I've been wanting to write this out for a while, but I couldn't decide the best way to do it. I was thinking along the lines of a Sci-Fi story or an essay or something. I've decided to just write it out on here in a rough form. What is it? A collection of thoughts about the implications of a digital implant that reads and writes to the human brain.

The basic idea goes something like this... The human brain and central nervous system works by electronic pulses. If we add a pulse reader to the correct locations, we can read what those pulses are. We can then detect what certain pulses in certain places mean. It's much like a packet logger for human thought. We have to log all the mental packets, find out what they mean, and log them all. This will pave the way to...

Synthetic Body Parts. The idea here is that we create a robotic body part with some type of skin covering (it will get better as technology improves). We then attach the body part to where it's supposed to go, and attach wires to the previously created pulse reader. The body part will take the signals the original part would get, and do the same thing. We can already do this, as the monkey in the box with the robotic arm proved (Google it). This will greatly improve many problems with cancer and damaged body parts that can't be fixed. After that, it gets a bit more complex.

This is the more interesting, and MUCH more dangerous part. Writing data to the brain. If we can read data, we will eventually be able to emulate the same data, either through responses from the various parts of the body that sense it, or though direct manipulation of the brain itself. This will allow for many new things, such as those same synthetic body parts being able to "feel" temperature, objects, etc... Blind people can get new eyes that work the same, or even better than normal eyes. Deaf people could be made to hear a pin drop a mile away should technology allow.

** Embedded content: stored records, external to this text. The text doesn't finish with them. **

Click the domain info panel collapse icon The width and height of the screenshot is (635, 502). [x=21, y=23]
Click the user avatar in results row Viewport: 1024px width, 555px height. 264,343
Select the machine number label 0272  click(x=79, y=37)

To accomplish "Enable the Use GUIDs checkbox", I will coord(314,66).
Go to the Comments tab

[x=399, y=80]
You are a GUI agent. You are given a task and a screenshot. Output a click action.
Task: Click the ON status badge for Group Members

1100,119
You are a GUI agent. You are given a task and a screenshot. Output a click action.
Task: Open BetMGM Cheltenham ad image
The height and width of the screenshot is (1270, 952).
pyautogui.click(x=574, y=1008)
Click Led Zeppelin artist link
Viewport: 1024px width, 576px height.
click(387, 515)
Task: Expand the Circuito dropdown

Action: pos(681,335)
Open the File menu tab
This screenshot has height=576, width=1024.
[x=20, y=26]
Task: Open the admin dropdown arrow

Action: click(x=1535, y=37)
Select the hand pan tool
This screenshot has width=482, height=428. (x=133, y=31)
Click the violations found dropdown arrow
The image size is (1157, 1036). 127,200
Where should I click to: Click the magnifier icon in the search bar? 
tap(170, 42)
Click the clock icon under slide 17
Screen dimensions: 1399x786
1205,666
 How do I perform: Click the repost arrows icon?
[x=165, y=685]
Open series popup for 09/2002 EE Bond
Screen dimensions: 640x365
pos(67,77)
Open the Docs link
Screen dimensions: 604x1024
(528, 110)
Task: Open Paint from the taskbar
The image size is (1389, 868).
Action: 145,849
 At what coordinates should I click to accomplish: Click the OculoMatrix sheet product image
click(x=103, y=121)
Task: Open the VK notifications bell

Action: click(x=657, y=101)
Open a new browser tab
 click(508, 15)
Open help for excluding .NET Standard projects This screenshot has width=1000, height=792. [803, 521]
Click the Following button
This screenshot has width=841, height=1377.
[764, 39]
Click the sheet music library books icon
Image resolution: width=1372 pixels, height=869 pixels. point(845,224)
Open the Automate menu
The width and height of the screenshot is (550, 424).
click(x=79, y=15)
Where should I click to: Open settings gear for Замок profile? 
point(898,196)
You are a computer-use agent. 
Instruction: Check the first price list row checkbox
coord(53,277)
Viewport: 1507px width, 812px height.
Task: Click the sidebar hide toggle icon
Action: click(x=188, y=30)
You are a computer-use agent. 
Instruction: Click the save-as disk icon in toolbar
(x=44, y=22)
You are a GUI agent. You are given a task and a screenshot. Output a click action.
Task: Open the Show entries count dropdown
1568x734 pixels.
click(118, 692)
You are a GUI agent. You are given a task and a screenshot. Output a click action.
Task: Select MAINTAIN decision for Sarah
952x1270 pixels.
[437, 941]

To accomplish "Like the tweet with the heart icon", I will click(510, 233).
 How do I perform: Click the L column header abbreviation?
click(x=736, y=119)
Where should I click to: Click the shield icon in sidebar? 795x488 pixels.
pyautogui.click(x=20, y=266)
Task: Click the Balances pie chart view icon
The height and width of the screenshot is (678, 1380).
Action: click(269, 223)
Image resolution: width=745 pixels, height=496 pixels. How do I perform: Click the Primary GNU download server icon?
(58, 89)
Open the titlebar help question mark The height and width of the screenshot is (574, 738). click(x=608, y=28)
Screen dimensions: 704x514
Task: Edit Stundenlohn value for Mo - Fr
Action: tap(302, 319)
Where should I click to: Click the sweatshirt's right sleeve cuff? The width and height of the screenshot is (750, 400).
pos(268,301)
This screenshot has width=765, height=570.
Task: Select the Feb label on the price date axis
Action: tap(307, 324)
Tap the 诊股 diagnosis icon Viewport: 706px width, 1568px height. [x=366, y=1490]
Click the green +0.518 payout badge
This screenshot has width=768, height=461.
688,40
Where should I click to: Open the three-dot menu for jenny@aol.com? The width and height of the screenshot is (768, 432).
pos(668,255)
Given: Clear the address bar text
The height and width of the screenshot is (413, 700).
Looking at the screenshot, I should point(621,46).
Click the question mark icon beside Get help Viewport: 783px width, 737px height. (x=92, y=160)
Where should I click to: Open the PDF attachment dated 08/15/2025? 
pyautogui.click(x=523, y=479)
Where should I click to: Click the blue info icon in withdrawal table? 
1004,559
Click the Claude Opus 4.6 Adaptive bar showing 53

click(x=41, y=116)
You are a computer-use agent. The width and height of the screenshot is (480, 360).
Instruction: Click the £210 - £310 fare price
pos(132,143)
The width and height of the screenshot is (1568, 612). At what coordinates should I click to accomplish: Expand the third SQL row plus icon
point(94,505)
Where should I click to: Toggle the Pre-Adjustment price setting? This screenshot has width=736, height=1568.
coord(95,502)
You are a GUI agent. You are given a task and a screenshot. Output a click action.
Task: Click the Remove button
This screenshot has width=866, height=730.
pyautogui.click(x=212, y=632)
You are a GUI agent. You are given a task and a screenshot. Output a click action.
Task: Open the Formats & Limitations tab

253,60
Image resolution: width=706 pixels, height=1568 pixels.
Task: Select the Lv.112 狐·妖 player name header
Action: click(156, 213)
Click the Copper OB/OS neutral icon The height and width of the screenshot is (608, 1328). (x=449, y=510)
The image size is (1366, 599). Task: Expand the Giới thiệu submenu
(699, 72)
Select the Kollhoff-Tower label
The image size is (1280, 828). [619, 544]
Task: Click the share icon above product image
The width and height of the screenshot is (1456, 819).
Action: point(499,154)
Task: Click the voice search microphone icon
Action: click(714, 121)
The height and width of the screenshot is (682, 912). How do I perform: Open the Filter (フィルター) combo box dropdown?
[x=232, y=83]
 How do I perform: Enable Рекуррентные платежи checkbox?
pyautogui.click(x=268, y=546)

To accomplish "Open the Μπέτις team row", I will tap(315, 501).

The abilities don't just hold true for those in need, but those who want improvements. A synthetic body for a construction worker could prevent all kinds of dangerous problems, while making him stronger than an elephant. A scientist could get eyes that see as if through a microscope. A doctor could have hands with precision incomparable to anything we've seen before. Technology is improving constantly, yet people stay the same. That doesn't have to be the case.

Imagine you're looking across a great forest from the top of a mountain. Imagine your best friend has the flu and can't get out of bed, or even see you. Now imagine you have digital eyes and a wireless connection within your head. Imagine streaming what you see directly to your friend through the internet. Imagine letting him feel the wind, hear the birds, see the sweeping landscape, and smell the fresh air, all from his sick bed.

It doesn't even have to be real. What about a game that detects all your movements precisely, and can make you feel things, even the feeling of death. Feeling your actual well being improved by a HP Potion, the handle of a blade in your hands, or a bullet entering your shoulder, all virtually created within a game. You can have wings, and feel them, move them, fly with them. You can do anything a programmer has written.

All the recent improvements in keyboards, mice, monitors, speakers, and all other external devices will be obsolete instantly. And everything we can have internally will improve until it reaches perfection. That being said, don't buy Implant 1.0.

1 Comments:

Anonymous KitKatBar said...

Go do some reading on The Singularity. You may find that interesting.